Activity: Find "Instruction: Click the crown icon for 开通会员" and "Given: Copy the" in the records below. Copy the lines holding them and every line between, exactly, and no others.

Data for this exercise:
....

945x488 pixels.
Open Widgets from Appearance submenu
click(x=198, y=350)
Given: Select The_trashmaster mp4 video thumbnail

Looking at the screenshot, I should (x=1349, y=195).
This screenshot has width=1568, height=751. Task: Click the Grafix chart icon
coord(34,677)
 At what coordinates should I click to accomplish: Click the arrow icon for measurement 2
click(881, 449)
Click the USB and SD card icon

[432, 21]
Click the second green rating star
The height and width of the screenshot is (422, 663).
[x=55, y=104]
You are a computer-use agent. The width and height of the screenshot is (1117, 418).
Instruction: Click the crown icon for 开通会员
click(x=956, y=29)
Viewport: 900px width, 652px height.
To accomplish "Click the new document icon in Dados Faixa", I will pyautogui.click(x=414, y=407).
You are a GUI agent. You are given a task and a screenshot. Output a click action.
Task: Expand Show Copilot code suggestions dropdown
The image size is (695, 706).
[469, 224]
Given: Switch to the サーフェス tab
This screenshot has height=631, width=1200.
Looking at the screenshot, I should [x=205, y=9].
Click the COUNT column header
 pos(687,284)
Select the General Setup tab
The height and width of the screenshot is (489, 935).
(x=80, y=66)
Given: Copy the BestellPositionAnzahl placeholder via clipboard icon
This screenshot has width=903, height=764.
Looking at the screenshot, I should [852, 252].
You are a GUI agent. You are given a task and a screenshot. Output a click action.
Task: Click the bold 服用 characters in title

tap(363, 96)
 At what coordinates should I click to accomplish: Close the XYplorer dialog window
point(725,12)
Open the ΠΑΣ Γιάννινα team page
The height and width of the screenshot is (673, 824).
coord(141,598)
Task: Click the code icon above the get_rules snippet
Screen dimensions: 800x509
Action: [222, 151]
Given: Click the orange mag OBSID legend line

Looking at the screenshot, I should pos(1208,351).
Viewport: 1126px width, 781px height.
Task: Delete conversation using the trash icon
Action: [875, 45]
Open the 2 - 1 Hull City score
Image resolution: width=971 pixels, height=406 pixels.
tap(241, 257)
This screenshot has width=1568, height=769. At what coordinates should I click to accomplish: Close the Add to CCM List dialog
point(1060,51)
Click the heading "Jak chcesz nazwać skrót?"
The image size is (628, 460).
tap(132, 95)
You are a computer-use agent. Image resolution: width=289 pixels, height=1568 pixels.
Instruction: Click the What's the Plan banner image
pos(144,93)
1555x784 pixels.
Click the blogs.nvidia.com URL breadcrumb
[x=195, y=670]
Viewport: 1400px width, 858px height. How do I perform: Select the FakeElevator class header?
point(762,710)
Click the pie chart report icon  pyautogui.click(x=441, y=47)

....

Solution:
Instruction: Click the crown icon for 开通会员
click(x=956, y=29)
Viewport: 900px width, 652px height.
To accomplish "Click the new document icon in Dados Faixa", I will pyautogui.click(x=414, y=407).
You are a GUI agent. You are given a task and a screenshot. Output a click action.
Task: Expand Show Copilot code suggestions dropdown
The image size is (695, 706).
[469, 224]
Given: Switch to the サーフェス tab
This screenshot has height=631, width=1200.
Looking at the screenshot, I should [x=205, y=9].
Click the COUNT column header
 pos(687,284)
Select the General Setup tab
The height and width of the screenshot is (489, 935).
(x=80, y=66)
Given: Copy the BestellPositionAnzahl placeholder via clipboard icon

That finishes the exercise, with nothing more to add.